WRITTEN REQUEST 1: List every script system that the post about 7-bit and 8-bit ASCII says the Japanese language is typically written with.
WRITTEN REQUEST 2: Reproduce word for word the stretch of the post about 7-bit and 8-bit ASCII from "There are several" through "code set 0.".

PAGE EXTRACT:
------------------------------------------------------------------------

Path: utzoo!utgpu!jarvis.csri.toronto.edu!mailrus!ncar!ico!ism780c!ism780b!greger
From: greger@ism780b (Greger Leijonhufvud)
Newsgroups: comp.std.internat
Subject: Re: 7-bit ASCII vs. 8-bit ASCII
Message-ID: <26644@ism780c.isc.com>
Date: 25 Apr 89 04:06:59 GMT
References: <2568@ndsuvax.UUCP> <5153@hubcap.clemson.edu> <1468@auspex.auspex.com> <Apr.19.10.41.28.1989.7554@paul.rutgers.edu>
Sender: news@ism780c.isc.com
Reply-To: greger@ism780b.UUCP (Greger Leijonhufvud)
Distribution: usa
Organization: Interactive Systems Corp., Santa Monica CA
Lines: 50

In article <Apr.19.10.41.28.1989.7554@paul.rutgers.edu> halldors@paul.rutgers.edu (Magnus M Halldorsson) writes:
>The ISO 8859 character sets specify sets for specific languages. Now
>what if one wants to use a combination of those? Is there any standard
>for storing, representing, and switching between various (ISO)
>character sets? What if one wants to allow for Japanese or Chinese as
>well?
>
>Magnus

There are several standardized (and several not yet blessed) techniques for
"mixing codesets". The /usr/group Subcommittee on Internationalization
has been studying several techniques for a while, and may even propose
something to POSIX (or whoever the appropriate forum is).

The AT&T "EUC" (Extended UNIX Codes) method is the only one so far
implemented within UNIX for "internal use". This was done in Japan, 
because the Japanese language typically is written with 3 different 
script systems (Kanji, Katakana and Hiragana). 
The EUC scheme is based on the ISO 2022 single-shift coding:

	7-bit ASCII is always present as code set 0.
	All other code sets must have the high-order bit set
	in all bytes.
	Code set 1 is distinguished by the high order bit set.
	Code set 2 has the high order bit set, and each character
	is prepended by the ISO 2022 SS2 (8e) character.
	Code set 3 has the high order bit set, and each character
	is prepended by the ISO 2022 SS3 (8f) character.

------------------------------------------------------------------------

DATA SECTION:
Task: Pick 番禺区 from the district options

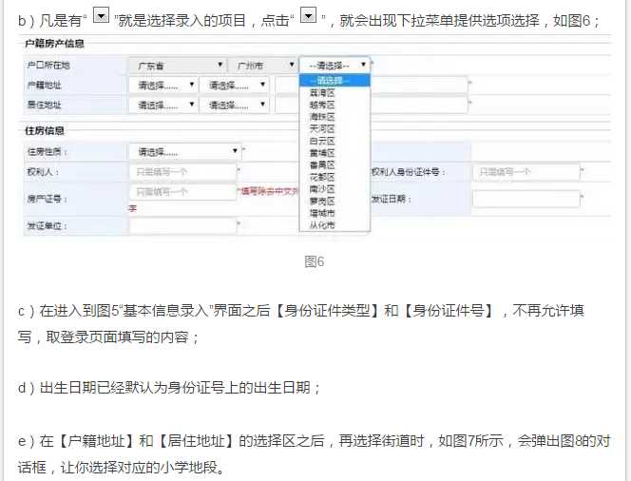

------------------------------------------------------------------------

WORKED SOLUTION 1: Kanji, Katakana, Hiragana

WORKED SOLUTION 2:
There are several standardized (and several not yet blessed) techniques for
"mixing codesets". The /usr/group Subcommittee on Internationalization
has been studying several techniques for a while, and may even propose
something to POSIX (or whoever the appropriate forum is).

The AT&T "EUC" (Extended UNIX Codes) method is the only one so far
implemented within UNIX for "internal use". This was done in Japan, 
because the Japanese language typically is written with 3 different 
script systems (Kanji, Katakana and Hiragana). 
The EUC scheme is based on the ISO 2022 single-shift coding:

	7-bit ASCII is always present as code set 0.